According to Kiran Modi of Udayan Care, every organisation working on child welfare must have its own child protection policy.

“After every organisation writes its own child protection policy, they should be put for discussion amongst the various stakeholders and the best practices adopted,” Modi told IANS on the sidelines of a positive mental health and child well being programme here.

The policy states that every organisation should take care of parameters, for example, a child has the right to be protected from abuse – physical, sexual, neglect and emotional, should be sent to school and most importantly being consulted in programme planning and implementation.
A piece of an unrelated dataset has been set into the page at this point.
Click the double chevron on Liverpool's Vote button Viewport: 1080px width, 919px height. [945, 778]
Talking about the Juvenile Justice (JJ) System Act, Modi said that its clauses must be strictly adhered to in order to uphold child rights.

She, however, said that the JJ Act gives broad guidelines to institutional child welfare, and therefore it is necessary that each of the organisations working in this field puts in its working principle in various subjects on paper.
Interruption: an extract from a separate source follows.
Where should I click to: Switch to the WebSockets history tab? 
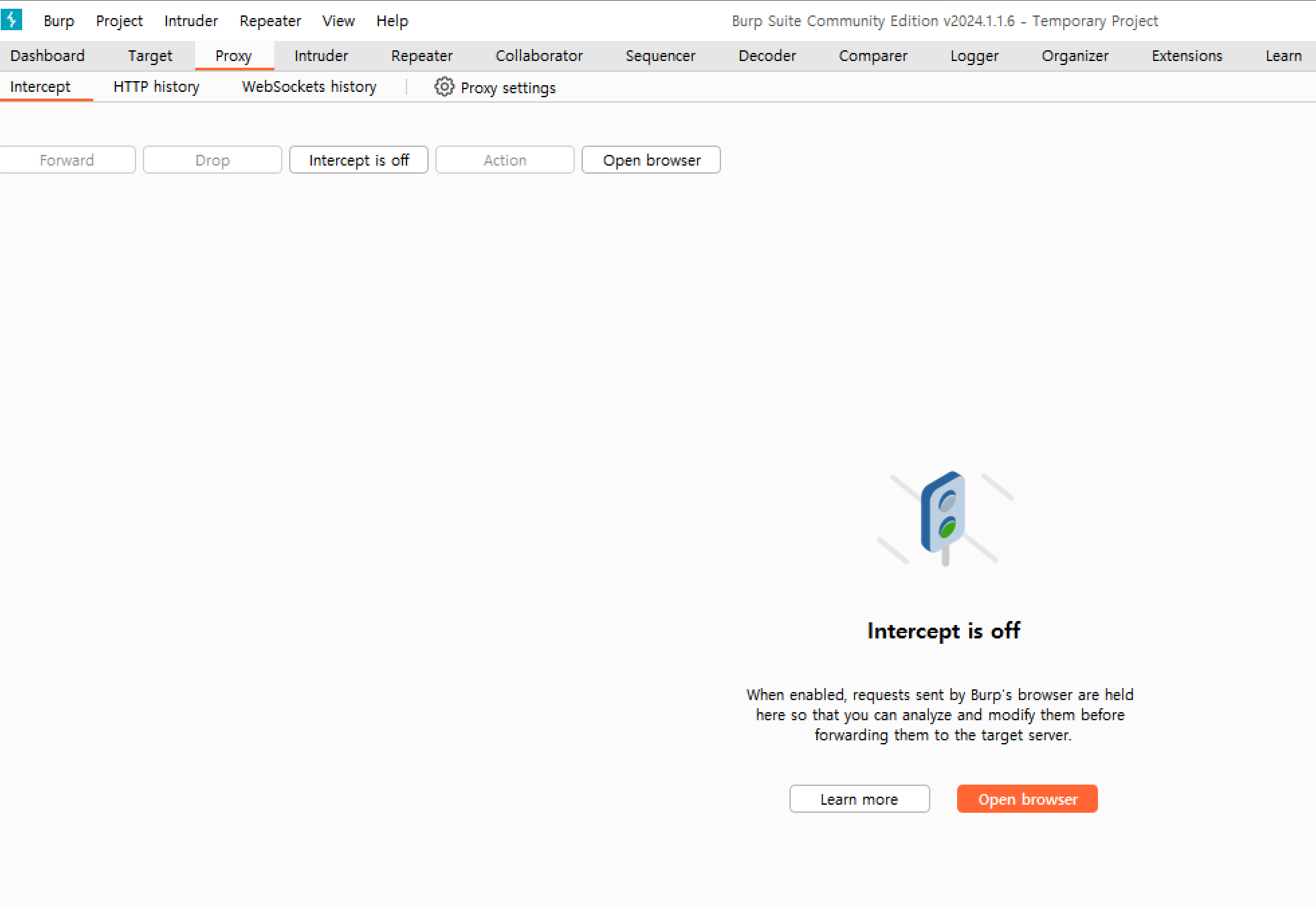click(x=309, y=87)
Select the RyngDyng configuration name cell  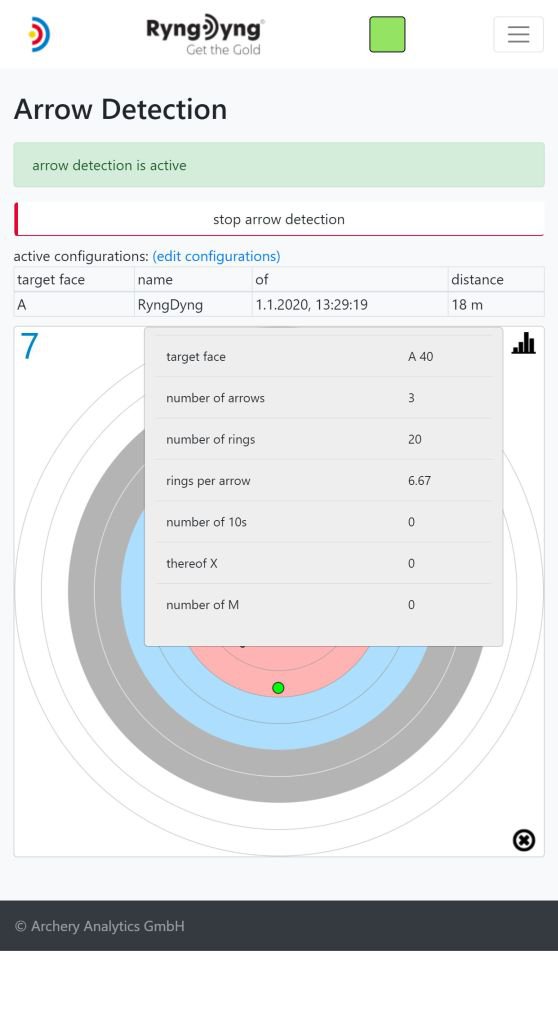pos(193,304)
“For instance, the JJ Act talks about every child being sent to school, but it depends on a particular NGO what kind of schooling they think would be good for the kids they look after. Udayan Care stresses on its kids being given formal education, some other organisation may prefer a non-formal education,” Modi said.

“Therefore, in various other parameters too, it is necessary to point out an organisation’s working principles and put them together in a paper which is formally put in paper and seen by a compliance officer that they are actually implemented,” Modi said.

Although it was to be signed by all participants, some NGOs sought some time in deliberating over the declaration. The declaration will then be sent to the National Commission for Protection of Child Rights (NCPCR) for approval.